▶ [MATERIAL FOR THE TASK]
^^^^
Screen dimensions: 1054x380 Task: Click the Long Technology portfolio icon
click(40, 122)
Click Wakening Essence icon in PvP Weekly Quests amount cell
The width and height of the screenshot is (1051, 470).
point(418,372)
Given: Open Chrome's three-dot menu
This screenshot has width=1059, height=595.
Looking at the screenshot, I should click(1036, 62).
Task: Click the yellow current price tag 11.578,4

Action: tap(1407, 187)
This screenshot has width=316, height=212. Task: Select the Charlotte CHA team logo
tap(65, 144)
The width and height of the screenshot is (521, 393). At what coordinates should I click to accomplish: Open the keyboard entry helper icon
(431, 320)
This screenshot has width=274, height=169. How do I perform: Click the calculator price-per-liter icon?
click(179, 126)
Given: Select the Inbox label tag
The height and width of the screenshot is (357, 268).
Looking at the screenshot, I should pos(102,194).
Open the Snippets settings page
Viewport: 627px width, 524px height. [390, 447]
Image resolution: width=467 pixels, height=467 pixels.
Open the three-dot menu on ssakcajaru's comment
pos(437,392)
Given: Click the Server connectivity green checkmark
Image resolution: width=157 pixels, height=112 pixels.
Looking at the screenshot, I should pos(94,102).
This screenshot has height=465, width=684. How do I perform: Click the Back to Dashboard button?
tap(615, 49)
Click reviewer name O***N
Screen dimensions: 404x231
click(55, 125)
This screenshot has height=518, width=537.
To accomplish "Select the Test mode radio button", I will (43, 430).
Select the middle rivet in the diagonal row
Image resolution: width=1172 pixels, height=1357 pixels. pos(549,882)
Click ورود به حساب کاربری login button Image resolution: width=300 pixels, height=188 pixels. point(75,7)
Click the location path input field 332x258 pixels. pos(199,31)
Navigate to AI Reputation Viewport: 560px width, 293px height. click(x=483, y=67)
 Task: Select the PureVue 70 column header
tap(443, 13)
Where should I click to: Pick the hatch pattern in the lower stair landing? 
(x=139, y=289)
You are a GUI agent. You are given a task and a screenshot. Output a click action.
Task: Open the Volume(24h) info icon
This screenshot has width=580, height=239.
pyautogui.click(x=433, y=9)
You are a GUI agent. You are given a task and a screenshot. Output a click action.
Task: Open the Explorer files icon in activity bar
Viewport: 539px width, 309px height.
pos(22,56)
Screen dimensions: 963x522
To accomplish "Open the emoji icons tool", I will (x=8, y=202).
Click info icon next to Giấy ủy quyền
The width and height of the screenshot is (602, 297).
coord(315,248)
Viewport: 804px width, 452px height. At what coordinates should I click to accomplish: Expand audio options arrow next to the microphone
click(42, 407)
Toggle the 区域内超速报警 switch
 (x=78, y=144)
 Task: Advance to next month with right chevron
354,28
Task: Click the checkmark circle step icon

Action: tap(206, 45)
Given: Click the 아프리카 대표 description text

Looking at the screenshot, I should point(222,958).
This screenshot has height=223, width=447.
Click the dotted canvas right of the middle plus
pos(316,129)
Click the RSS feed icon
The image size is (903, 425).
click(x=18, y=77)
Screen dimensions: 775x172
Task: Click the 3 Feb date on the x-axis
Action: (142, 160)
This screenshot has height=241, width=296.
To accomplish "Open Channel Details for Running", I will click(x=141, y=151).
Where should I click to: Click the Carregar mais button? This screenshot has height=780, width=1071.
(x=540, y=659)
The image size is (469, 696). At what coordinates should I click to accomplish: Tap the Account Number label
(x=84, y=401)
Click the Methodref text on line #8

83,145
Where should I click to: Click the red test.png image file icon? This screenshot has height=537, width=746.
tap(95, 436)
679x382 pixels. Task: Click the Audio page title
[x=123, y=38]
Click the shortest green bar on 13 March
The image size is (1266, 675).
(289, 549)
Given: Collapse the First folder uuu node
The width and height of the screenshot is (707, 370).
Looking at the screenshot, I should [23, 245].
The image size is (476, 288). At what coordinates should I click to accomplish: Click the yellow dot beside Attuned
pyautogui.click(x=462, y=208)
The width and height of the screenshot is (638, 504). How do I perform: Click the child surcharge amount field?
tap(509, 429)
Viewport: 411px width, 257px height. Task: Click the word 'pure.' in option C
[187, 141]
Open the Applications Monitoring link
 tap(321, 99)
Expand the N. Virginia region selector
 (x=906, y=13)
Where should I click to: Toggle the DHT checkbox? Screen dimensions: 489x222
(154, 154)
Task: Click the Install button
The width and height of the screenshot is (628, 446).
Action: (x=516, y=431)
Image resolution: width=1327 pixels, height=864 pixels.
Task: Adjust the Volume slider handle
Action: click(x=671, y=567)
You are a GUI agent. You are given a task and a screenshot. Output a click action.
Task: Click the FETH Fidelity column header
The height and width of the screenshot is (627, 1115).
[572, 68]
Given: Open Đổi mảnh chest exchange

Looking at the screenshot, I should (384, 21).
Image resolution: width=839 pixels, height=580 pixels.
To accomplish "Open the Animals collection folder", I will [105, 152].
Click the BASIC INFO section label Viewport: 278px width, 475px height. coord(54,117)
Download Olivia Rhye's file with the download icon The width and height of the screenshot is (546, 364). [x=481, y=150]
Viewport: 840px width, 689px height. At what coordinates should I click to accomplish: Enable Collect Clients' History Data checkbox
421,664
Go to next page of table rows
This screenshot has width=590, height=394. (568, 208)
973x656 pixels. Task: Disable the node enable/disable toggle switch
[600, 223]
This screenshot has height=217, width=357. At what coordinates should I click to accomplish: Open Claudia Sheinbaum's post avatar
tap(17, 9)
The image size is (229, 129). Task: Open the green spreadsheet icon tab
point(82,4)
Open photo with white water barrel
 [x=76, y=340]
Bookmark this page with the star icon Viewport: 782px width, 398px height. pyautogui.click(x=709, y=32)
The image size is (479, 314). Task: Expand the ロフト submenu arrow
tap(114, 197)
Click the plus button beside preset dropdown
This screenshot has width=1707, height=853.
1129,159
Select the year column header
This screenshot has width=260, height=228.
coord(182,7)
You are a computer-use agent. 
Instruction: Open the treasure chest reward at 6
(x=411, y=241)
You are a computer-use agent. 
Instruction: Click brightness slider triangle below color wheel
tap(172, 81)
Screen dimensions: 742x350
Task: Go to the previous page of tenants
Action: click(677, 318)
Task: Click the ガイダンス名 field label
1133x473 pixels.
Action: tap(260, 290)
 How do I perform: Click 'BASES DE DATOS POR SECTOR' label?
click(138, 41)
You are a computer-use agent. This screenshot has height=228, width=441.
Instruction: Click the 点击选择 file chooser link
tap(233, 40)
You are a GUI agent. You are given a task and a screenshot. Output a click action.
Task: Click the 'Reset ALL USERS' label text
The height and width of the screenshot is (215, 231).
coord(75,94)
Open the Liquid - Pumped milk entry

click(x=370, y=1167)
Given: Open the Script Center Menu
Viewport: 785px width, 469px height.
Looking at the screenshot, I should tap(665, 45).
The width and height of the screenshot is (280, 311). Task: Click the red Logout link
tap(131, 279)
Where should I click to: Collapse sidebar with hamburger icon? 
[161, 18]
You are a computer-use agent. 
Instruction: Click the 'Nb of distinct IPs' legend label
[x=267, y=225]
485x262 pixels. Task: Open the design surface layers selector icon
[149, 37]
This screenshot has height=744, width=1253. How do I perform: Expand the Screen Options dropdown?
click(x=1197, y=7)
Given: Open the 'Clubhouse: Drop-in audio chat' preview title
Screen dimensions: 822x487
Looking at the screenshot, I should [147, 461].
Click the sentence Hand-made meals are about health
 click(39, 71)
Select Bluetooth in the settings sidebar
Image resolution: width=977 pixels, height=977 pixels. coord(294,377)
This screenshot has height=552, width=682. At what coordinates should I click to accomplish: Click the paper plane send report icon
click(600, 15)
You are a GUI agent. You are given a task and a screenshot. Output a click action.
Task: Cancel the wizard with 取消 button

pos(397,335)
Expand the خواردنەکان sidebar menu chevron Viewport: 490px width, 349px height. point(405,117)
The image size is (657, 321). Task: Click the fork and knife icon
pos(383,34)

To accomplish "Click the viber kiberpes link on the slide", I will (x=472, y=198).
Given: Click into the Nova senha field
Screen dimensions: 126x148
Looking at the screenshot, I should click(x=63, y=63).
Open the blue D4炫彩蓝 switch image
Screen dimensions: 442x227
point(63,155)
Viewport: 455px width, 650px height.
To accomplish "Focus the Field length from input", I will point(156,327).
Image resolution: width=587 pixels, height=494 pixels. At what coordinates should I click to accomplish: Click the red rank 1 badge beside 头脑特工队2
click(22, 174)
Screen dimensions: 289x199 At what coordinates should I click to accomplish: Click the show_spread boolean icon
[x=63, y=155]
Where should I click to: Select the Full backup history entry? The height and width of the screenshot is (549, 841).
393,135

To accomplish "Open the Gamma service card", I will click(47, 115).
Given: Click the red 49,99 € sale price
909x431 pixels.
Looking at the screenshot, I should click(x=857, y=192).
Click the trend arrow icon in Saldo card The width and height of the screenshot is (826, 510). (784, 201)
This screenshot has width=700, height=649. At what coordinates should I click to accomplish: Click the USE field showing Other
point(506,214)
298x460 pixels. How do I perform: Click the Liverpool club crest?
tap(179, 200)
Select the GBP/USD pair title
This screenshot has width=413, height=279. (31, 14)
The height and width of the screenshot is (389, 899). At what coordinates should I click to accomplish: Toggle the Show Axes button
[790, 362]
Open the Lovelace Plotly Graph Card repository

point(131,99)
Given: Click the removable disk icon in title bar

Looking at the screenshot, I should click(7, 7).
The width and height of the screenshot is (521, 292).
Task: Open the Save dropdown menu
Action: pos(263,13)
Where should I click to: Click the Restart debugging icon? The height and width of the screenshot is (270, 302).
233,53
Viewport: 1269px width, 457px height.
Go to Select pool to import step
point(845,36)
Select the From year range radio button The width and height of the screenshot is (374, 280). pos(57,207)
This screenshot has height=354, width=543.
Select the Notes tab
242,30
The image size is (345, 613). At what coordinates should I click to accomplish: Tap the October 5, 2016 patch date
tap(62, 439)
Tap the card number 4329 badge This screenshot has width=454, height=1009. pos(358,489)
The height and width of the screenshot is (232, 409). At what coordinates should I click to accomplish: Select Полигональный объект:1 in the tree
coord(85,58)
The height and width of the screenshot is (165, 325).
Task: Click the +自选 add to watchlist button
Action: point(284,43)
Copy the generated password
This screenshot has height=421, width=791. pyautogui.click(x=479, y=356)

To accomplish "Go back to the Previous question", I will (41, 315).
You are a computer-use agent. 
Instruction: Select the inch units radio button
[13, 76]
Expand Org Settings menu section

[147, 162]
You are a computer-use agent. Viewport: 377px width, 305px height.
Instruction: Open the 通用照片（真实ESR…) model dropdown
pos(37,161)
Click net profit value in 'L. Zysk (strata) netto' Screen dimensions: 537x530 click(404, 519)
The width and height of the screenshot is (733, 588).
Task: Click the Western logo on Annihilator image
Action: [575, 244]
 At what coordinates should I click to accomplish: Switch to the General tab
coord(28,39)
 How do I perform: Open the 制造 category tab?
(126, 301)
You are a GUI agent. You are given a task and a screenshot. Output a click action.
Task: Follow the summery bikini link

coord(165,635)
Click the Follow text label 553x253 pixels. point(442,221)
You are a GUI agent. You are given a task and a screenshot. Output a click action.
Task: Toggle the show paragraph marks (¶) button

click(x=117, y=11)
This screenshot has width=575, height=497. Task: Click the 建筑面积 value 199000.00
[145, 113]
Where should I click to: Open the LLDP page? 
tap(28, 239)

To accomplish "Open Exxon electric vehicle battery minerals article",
^^^^
▶ [TASK REQUIREMENTS]
Which lines in the listing above include the string "year"? Copy each of them.

▶ [SOLUTION]
Select the year column header
Select the From year range radio button The width and height of the screenshot is (374, 280). pos(57,207)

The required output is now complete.